* [TASK GOAL] Copy every record exactly, with nothing left out.

* [DATA UNDER STUDY]
________________________

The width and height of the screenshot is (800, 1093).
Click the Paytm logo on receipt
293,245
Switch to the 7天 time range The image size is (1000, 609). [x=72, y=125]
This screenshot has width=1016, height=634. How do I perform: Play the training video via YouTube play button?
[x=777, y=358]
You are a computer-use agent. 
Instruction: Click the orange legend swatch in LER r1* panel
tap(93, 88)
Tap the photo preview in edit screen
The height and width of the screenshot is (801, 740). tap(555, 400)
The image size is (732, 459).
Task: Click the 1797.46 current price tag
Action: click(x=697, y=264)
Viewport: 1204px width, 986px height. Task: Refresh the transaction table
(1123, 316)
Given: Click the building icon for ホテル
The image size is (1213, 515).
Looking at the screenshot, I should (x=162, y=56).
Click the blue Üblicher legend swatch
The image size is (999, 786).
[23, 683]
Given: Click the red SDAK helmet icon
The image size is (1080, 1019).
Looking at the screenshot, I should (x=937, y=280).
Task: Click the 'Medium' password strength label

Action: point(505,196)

________________________

* [RESPONSE TO THE EXERCISE]
The width and height of the screenshot is (800, 1093).
Click the Paytm logo on receipt
293,245
Switch to the 7天 time range The image size is (1000, 609). [x=72, y=125]
This screenshot has width=1016, height=634. How do I perform: Play the training video via YouTube play button?
[x=777, y=358]
You are a computer-use agent. 
Instruction: Click the orange legend swatch in LER r1* panel
tap(93, 88)
Tap the photo preview in edit screen
The height and width of the screenshot is (801, 740). tap(555, 400)
The image size is (732, 459).
Task: Click the 1797.46 current price tag
Action: click(x=697, y=264)
Viewport: 1204px width, 986px height. Task: Refresh the transaction table
(1123, 316)
Given: Click the building icon for ホテル
The image size is (1213, 515).
Looking at the screenshot, I should (x=162, y=56).
Click the blue Üblicher legend swatch
The image size is (999, 786).
[23, 683]
Given: Click the red SDAK helmet icon
The image size is (1080, 1019).
Looking at the screenshot, I should (x=937, y=280).
Task: Click the 'Medium' password strength label

Action: point(505,196)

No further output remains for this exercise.